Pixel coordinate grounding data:

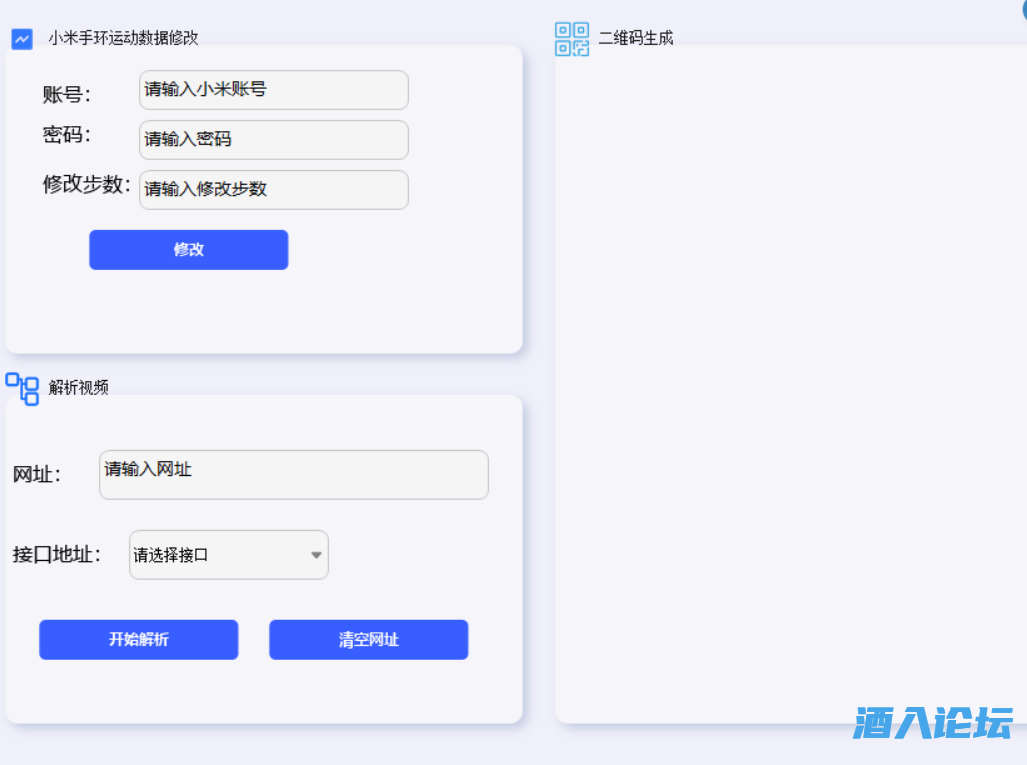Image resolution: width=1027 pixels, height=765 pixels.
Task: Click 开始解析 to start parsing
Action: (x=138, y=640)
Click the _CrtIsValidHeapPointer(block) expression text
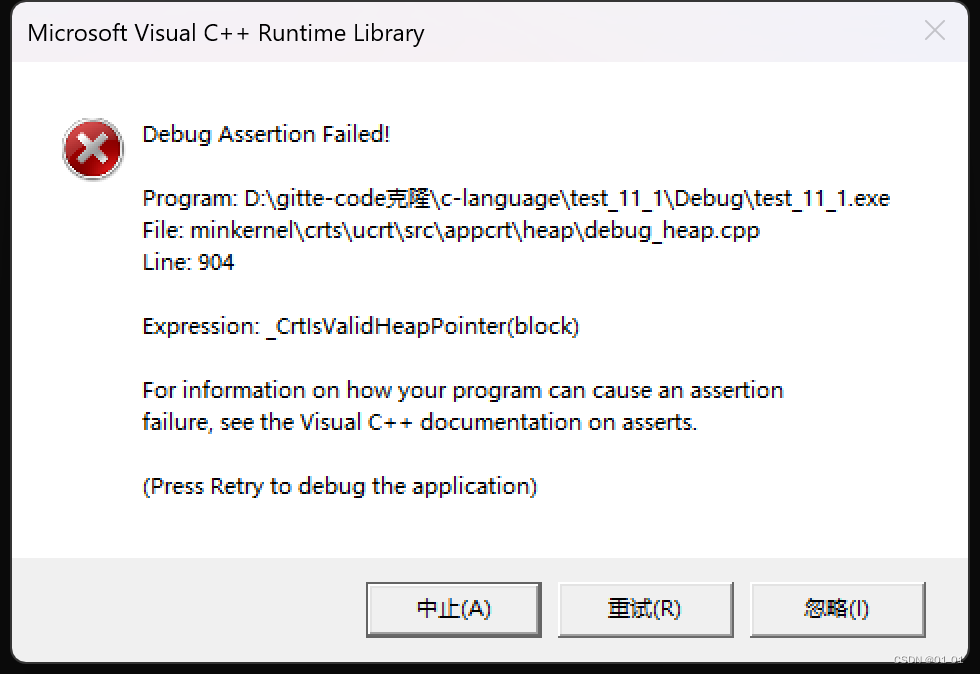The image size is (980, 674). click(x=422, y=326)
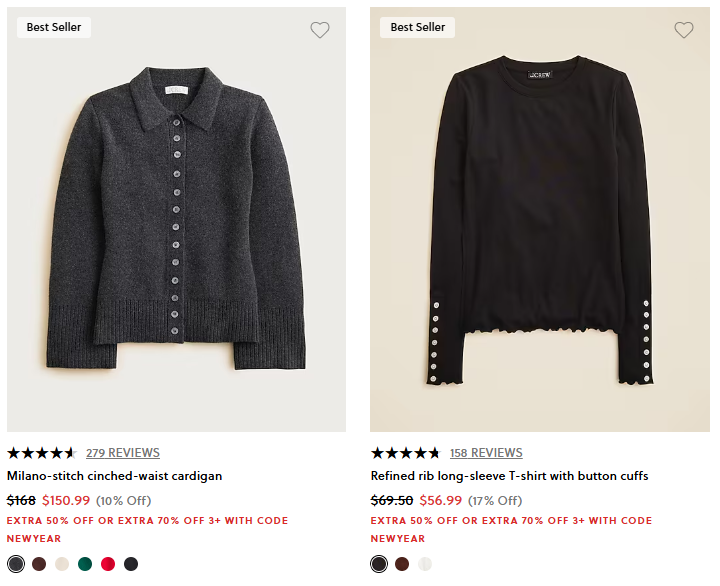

Exercise brief: Your copy should run from the line that has "Click the _CrtIsValidHeapPointer(block)" through the last line above, exactly, with both ends in and pictures out.

Task solution:
Click the _CrtIsValidHeapPointer(block) expression text
The image size is (980, 674). click(x=422, y=326)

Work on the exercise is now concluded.